Figs are fragile and is often difficult to find a perfect unmarred fig. However, the slightly wrinkled (but still plump) and even split figs (as long as they are not weeping or leaking) are ready to eat.
A slight bend at the stem and a little weariness to the skin both indicate better ripeness and are the most succulent. Figs that are taunt and firm with shiny skins are not ripe.
Fresh figs are perishable so if you on eating them within a day or two of buying them they will keep best at room temperature with plenty of air circulating around them. However if figs are not eaten immediately they should be kept refrigerated.
It is recommended that figs are stored at 32 to 36 degrees F or
0 to 2 degrees C. Under ideal conditions, fresh figs will store for as long as 5 to 7 days.
Fresh figs can be frozen in a sealed bag or container for up to 6 months. There is no cooking or blanching required beforehand.
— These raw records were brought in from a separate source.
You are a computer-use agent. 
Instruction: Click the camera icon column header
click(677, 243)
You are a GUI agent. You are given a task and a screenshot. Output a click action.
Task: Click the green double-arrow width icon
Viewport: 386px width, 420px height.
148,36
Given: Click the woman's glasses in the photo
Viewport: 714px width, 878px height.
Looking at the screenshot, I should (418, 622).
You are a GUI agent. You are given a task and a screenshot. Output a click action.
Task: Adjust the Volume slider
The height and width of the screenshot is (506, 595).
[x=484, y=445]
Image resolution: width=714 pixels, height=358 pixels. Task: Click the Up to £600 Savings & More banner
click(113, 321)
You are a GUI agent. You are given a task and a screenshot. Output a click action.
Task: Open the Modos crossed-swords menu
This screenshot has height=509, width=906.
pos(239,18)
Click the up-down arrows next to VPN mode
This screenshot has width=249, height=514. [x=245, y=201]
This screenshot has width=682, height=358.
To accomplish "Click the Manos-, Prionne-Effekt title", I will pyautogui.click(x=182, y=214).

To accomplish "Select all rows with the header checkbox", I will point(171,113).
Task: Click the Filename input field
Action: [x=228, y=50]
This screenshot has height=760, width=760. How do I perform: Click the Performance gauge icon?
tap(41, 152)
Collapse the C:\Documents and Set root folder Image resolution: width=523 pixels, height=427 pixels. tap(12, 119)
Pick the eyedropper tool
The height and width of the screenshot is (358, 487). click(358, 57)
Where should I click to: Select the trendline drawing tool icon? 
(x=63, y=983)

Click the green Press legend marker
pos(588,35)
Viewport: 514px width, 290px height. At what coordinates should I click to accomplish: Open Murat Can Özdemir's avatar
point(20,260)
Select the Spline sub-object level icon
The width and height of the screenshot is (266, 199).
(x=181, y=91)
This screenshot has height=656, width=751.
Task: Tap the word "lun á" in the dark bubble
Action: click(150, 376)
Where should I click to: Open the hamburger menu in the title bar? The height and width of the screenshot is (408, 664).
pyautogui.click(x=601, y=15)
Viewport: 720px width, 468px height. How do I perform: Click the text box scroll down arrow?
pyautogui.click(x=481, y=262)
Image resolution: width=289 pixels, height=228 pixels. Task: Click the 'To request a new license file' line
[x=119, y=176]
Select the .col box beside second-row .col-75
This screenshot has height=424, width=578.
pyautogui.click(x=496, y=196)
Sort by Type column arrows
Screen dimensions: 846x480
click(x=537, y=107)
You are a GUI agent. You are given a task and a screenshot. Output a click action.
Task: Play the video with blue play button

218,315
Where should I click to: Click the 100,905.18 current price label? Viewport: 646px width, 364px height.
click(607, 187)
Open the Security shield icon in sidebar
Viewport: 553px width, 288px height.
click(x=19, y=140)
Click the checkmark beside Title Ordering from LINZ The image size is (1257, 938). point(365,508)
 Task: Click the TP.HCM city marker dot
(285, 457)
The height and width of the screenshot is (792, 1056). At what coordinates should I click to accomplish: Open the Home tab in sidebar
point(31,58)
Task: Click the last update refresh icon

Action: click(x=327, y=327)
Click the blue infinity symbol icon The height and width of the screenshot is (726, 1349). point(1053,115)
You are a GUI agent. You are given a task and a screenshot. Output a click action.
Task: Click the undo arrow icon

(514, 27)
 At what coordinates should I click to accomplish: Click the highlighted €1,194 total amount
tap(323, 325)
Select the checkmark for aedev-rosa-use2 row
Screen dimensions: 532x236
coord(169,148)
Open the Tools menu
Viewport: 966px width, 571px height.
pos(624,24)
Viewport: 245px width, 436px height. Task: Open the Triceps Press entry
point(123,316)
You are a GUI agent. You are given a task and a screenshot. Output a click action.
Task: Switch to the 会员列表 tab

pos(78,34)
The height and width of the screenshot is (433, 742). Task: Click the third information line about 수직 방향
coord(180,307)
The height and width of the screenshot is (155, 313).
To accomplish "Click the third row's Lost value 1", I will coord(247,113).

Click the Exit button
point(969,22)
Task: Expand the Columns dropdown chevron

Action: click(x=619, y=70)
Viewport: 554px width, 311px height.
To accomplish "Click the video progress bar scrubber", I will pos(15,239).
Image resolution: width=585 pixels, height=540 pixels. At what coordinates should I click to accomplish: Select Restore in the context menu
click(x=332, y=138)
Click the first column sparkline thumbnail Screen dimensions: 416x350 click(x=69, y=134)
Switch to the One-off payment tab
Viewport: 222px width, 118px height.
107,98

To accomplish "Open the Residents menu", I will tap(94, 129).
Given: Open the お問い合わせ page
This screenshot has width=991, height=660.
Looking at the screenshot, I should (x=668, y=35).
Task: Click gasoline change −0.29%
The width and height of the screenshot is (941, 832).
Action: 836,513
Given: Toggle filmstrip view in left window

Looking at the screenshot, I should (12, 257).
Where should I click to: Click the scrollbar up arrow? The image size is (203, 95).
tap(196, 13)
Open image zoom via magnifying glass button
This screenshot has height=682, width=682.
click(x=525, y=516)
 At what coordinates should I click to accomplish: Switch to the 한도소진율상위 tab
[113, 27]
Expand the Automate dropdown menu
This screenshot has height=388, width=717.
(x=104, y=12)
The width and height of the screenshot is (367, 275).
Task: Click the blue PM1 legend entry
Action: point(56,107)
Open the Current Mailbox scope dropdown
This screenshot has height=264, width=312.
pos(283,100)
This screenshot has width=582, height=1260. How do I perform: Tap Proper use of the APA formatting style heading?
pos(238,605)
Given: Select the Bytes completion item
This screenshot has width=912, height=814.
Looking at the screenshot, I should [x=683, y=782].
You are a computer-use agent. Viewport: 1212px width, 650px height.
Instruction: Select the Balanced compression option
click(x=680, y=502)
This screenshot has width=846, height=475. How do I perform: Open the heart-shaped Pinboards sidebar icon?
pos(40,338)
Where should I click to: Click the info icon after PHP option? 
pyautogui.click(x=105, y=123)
However, they may be sweetened, cooked and puréed before freezing to serve as toppings for ice cream, puddings and other desserts. Freezing will change the texture and the figs will be much softer when thawed. They are very good, but you can simmer them in a sweet or savory liquid to serve.
Preserving fresh figs is an
alternative to freezing. For instance making a fig jam is a good way to enjoy the flavour after the fig season is over.
There are many recipes on the internet. Or preserving figs in a sweet, spicey syrup is anofher way to extend the life of figs. There are many interesting recipes on the internet.